* [Problem to solve]
Copy each of these records line for line, with no changes.
== Provided records
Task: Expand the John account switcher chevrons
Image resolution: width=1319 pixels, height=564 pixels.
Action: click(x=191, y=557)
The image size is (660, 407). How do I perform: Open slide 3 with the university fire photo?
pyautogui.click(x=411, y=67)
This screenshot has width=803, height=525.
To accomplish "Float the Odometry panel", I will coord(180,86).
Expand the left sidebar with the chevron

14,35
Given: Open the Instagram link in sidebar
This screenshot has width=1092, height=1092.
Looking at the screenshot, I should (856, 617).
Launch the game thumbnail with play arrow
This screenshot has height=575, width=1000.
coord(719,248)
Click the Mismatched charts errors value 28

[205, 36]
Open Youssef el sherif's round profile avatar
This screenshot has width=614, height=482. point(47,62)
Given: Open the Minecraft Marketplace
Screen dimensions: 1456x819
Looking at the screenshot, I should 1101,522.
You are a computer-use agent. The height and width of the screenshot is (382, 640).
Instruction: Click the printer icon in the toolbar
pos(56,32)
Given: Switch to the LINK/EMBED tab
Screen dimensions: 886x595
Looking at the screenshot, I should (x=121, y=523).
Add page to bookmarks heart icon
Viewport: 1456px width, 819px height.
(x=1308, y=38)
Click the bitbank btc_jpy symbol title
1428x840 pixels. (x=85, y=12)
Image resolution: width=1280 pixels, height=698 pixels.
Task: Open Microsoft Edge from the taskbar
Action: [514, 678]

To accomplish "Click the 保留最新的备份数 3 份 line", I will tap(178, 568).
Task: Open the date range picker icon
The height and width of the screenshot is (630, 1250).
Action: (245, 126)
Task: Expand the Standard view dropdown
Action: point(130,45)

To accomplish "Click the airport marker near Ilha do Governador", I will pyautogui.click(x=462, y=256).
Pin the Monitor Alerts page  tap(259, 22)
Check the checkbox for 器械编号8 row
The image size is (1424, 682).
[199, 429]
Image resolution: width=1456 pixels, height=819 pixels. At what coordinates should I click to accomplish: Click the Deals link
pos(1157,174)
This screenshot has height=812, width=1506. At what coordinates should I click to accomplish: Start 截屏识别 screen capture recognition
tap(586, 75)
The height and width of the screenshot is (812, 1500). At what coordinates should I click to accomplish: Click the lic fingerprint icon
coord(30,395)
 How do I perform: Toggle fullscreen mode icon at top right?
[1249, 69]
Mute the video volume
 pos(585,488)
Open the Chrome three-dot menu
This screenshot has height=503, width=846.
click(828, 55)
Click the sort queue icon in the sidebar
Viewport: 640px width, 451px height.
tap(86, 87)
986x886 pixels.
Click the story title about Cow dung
====
* [Problem solution]
Task: Expand the John account switcher chevrons
Image resolution: width=1319 pixels, height=564 pixels.
Action: click(x=191, y=557)
The image size is (660, 407). How do I perform: Open slide 3 with the university fire photo?
pyautogui.click(x=411, y=67)
This screenshot has width=803, height=525.
To accomplish "Float the Odometry panel", I will coord(180,86).
Expand the left sidebar with the chevron

14,35
Given: Open the Instagram link in sidebar
This screenshot has width=1092, height=1092.
Looking at the screenshot, I should (856, 617).
Launch the game thumbnail with play arrow
This screenshot has height=575, width=1000.
coord(719,248)
Click the Mismatched charts errors value 28

[205, 36]
Open Youssef el sherif's round profile avatar
This screenshot has width=614, height=482. point(47,62)
Given: Open the Minecraft Marketplace
Screen dimensions: 1456x819
Looking at the screenshot, I should 1101,522.
You are a computer-use agent. The height and width of the screenshot is (382, 640).
Instruction: Click the printer icon in the toolbar
pos(56,32)
Given: Switch to the LINK/EMBED tab
Screen dimensions: 886x595
Looking at the screenshot, I should (x=121, y=523).
Add page to bookmarks heart icon
Viewport: 1456px width, 819px height.
(x=1308, y=38)
Click the bitbank btc_jpy symbol title
1428x840 pixels. (x=85, y=12)
Image resolution: width=1280 pixels, height=698 pixels.
Task: Open Microsoft Edge from the taskbar
Action: [514, 678]

To accomplish "Click the 保留最新的备份数 3 份 line", I will tap(178, 568).
Task: Open the date range picker icon
The height and width of the screenshot is (630, 1250).
Action: (245, 126)
Task: Expand the Standard view dropdown
Action: point(130,45)

To accomplish "Click the airport marker near Ilha do Governador", I will pyautogui.click(x=462, y=256).
Pin the Monitor Alerts page  tap(259, 22)
Check the checkbox for 器械编号8 row
The image size is (1424, 682).
[199, 429]
Image resolution: width=1456 pixels, height=819 pixels. At what coordinates should I click to accomplish: Click the Deals link
pos(1157,174)
This screenshot has height=812, width=1506. At what coordinates should I click to accomplish: Start 截屏识别 screen capture recognition
tap(586, 75)
The height and width of the screenshot is (812, 1500). At what coordinates should I click to accomplish: Click the lic fingerprint icon
coord(30,395)
 How do I perform: Toggle fullscreen mode icon at top right?
[1249, 69]
Mute the video volume
 pos(585,488)
Open the Chrome three-dot menu
This screenshot has height=503, width=846.
click(828, 55)
Click the sort queue icon in the sidebar
Viewport: 640px width, 451px height.
tap(86, 87)
986x886 pixels.
Click the story title about Cow dung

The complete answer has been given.